Título: El Espiritu Santo llega a todos los corazones

Original en audio: 2 min. 38 seg.


La lectura de los Hechos de los Apóstoles nos ha presentado una enumeración de los pueblos que había en la antigüedad.

Lucas, autor de este libro, hace una lista de la gente que había en ese momento en Jerusalén.

La fiesta de Pentecostés era en el judaísmo una celebración que había tenido muchos cambios con los siglos.

En el tiempo de Nuestro Señor era la celebración de la promulgación de la Ley y con ese motivo, siendo una fiesta tan importante para los judíos, concurrían de muchas naciones y de muchos lugares en Jerusalén, esto explica por qué había gente de muchos sitios en ese momento.

Pero lo hermoso aquí es doble: primero, que los judíos celebraban la promulgación de la Ley por Moisés. Y en ese día Dios pronuncia su definitiva Ley por Jesús, una Ley que ya no está escrita en tablas de piedra sino que quedará escrita en nuestros corazones.

Una Ley que mueve, no desde fuera tratando de convencernos, sino desde dentro impulsándonos; esa Ley de amor es el Espíritu Santo.

En segundo lugar, es hermoso en este pasaje, ver que toda esta gente de distintas naciones está ahí y ahí escucha el Evangelio.

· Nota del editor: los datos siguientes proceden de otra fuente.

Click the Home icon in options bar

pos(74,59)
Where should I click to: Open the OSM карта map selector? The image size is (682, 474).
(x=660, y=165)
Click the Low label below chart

Podemos decir que en este momento Dios trajo las naciones a Jerusalén, y que luego llevaría a Jerusalén a las naciones.

En este momento trae como embajadores a estos que oyeron esa primera predicación, son como embajadores del Evangelio que vienen de distintos lugares, pero esos embajadores son apenas las primicias de la universalidad del mensaje de salvación, de esas maravillas que Dios habría de realizar luego en todos los otros pueblos.

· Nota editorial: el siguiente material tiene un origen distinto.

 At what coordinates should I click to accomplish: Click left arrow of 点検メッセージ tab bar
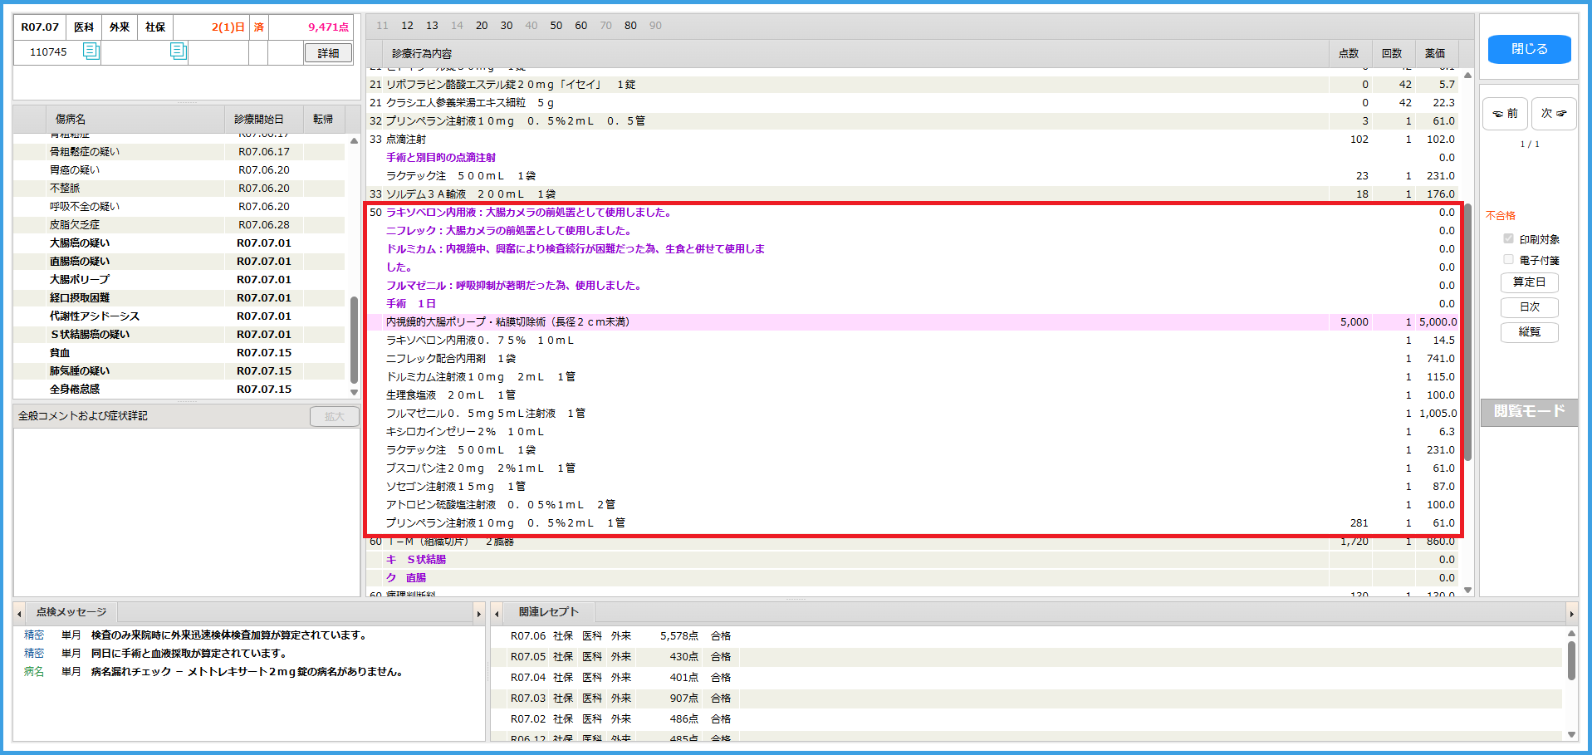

Aquí está como en una raíz, como en un brote lo que habría de ser después el árbol de la predicación evangélica.

Aquí está como la semillita de mostaza que luego se convertirá en ese árbol inmenso que acoge instituciones, ministerios, carismas, comunidades, Órdenes y todo aquello que debería florecer en la Iglesia.

Primero, gente de todas las naciones, que está ahí para oír el Evangelio; y luego, un Evangelio, que saliendo de Jerusalén, se riega por todas las naciones hasta llegar también a nuestros pueblos, también a nuestros corazones, para que nosotros podamos creer y recibir lo mismo que creyeron los Apóstoles.

El Espíritu es el que hace esa obra.